Top Tips from Beever and Struthers

Top Tips on managing cash as we come out of lockdown

25th September 2020, 11:59 am

The events of the last five months or so have brought the discipline of cash flow management even more to the forefront of good, if not essential business management.  It’s well accepted that “Cash is King” and is the lifeblood of a business and the UK Government certainly appreciates this having stepped in with a package of measures in response to Covid-19 to bolster the cash flow of UK Business at a cost of around £200 billion to date and with an overall cost possibly as much as £400 billion by the end of this 2020-21 fiscal year, per Treasury, downside estimates.  Whilst a large proportion of this support has been in the form of non-repayable grants, there has been a huge amount of cash provided to businesses through a combination of loans, tax deferrals and time to pay arrangements be it for VAT, corporation tax, income tax or general payroll taxes.  These deferrals and loans will have to be paid for in the not too distant future commencing with January 2021 for those who deferred their income tax payments on account and March 2021 for those who deferred VAT in the quarter ended 30 June 2020.

The full impact of Covid-19 and the lockdown is unknown but here are some tips on how to manage cash, which have always applied but are even more pertinent given the inevitable squeeze on cash flow being faced by many businesses due to the decline in economic activity and confidence.

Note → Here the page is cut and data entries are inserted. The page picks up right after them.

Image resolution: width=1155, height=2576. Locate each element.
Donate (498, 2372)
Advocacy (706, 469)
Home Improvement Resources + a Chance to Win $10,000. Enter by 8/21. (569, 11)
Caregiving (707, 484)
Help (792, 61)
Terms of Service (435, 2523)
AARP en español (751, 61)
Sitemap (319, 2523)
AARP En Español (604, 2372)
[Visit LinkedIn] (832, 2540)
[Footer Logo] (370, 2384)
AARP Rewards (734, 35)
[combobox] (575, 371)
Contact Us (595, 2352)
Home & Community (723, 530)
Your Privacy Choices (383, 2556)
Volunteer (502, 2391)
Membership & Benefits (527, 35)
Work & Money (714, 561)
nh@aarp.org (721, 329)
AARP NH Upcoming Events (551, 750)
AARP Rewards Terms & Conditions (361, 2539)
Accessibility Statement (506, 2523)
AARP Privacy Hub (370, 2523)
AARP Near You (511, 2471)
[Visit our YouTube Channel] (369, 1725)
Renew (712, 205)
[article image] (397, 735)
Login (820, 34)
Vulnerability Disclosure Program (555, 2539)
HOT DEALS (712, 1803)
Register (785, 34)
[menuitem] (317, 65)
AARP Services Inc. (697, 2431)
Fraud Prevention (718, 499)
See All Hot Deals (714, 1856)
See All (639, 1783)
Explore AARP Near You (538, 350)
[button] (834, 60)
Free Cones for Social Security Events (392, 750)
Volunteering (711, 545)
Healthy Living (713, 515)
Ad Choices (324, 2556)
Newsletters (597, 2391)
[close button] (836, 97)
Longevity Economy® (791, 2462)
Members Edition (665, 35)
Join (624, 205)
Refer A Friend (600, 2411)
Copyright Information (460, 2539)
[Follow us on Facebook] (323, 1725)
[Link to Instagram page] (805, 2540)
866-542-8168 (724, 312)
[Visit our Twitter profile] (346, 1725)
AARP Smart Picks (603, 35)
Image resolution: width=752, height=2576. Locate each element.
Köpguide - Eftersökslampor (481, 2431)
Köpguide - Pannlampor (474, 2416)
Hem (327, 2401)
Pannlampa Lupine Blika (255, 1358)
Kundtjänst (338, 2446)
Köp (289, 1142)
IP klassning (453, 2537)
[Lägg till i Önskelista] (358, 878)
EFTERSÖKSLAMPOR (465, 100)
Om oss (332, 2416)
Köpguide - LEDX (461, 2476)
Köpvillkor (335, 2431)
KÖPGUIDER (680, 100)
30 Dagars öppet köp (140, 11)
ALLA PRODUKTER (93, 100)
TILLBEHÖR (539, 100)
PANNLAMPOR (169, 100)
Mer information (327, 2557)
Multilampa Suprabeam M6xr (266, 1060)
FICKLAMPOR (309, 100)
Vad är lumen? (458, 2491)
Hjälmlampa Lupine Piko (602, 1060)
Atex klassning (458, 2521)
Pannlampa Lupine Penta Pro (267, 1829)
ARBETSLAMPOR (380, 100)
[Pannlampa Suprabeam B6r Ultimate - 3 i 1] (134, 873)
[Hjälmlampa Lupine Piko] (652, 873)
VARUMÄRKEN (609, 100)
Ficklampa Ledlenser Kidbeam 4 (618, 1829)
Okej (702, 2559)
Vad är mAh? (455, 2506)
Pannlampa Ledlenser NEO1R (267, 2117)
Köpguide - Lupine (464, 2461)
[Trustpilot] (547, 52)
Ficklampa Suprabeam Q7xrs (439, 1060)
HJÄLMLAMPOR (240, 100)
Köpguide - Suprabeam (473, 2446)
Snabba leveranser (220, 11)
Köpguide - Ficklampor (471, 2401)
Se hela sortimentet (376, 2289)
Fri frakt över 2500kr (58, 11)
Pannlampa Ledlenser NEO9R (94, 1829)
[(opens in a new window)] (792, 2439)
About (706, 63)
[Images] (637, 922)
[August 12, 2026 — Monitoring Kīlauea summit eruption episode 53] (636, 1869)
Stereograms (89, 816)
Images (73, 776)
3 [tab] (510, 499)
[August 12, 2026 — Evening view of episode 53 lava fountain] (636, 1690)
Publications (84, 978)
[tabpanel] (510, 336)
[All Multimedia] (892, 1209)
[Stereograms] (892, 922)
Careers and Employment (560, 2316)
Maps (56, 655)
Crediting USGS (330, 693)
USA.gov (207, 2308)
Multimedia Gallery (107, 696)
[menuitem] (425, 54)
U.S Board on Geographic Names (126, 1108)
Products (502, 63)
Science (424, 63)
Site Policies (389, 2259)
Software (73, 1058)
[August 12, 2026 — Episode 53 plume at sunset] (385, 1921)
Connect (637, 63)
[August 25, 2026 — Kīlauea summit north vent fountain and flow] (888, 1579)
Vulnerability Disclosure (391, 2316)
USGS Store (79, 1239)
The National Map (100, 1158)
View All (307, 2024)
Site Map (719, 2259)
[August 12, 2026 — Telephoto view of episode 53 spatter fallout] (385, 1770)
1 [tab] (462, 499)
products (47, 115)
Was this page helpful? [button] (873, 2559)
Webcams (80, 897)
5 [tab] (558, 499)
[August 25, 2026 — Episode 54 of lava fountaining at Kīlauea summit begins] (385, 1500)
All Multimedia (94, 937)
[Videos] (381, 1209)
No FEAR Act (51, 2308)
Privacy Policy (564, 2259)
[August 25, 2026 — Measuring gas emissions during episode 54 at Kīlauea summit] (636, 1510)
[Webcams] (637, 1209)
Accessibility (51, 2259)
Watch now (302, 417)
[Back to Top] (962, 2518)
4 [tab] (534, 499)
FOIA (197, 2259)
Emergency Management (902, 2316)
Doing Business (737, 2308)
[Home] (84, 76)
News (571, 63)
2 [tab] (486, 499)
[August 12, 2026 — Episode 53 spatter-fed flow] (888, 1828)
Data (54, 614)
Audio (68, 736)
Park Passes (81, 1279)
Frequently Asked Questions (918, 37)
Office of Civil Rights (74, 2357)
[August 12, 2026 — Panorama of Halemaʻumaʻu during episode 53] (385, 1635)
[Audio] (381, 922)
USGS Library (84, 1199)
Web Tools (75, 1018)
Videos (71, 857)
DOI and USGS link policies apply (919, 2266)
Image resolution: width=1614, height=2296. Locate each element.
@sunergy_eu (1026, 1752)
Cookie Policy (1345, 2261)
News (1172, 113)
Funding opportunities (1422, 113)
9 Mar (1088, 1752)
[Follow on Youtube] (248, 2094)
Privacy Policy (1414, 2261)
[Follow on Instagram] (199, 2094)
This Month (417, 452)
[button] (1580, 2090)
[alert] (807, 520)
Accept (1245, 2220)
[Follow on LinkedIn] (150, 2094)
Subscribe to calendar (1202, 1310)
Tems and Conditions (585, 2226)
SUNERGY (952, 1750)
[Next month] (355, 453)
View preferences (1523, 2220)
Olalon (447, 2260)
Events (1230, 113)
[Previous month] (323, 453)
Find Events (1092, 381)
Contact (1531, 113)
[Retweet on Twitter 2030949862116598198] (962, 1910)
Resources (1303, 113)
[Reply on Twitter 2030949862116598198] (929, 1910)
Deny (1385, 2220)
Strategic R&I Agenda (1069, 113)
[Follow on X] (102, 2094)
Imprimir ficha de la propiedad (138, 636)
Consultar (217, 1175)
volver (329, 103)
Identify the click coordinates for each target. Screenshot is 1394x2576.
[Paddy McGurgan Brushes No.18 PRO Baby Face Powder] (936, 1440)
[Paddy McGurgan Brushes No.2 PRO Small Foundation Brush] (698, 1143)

  1. Bookkeeping and automation
  • If you haven’t already done so, consider moving onto a cloud bookkeeping system such as Xero or FreeAgent amongst others as they will give reliable and up to date information on cash held by the business and save cash through efficiencies.
  • Key benefits include:
    1. Time saving through automation via direct bank feeds and machine learning.
    2. Having add-ons such as a purchase invoice processing apps that uses optical character recognition such as ReceiptBank or Hubdoc will mean that all your purchase invoices and expense receipts once scanned are automatically entered into Xero and kept in secure cloud storage, which has the added benefit of you not having to maintain hard copies of invoices for the mandatory 6 year period in case HMRC ever want to have a look at them.
    3. Real time reporting whereby you can get an instant view of how your business is performing, crucial to making cash flow related decisions.
    4. Monitoring KPIs through customisable dashboards that can drill into more granular detail when needed with a few, simple clicks of a mouse.
    5. Access to all this information from pretty much any web-enabled device including a mobile phone.
  1. Cashflow forecasts
  • Look at adding on a cash flow forecasting app to your bookkeeping solution such as Futrli, Fluidly of Float. Once set up they will highlight any peaks and troughs in the amount of cash held by your business in the coming months and years and will highlight whether there’s a funding gap and the need, perhaps to seek finance be it short term or long term.
  • It is usually easier to negotiate a better deal on finance when you don’t need it than when you are at the point when it’s critical for business survival.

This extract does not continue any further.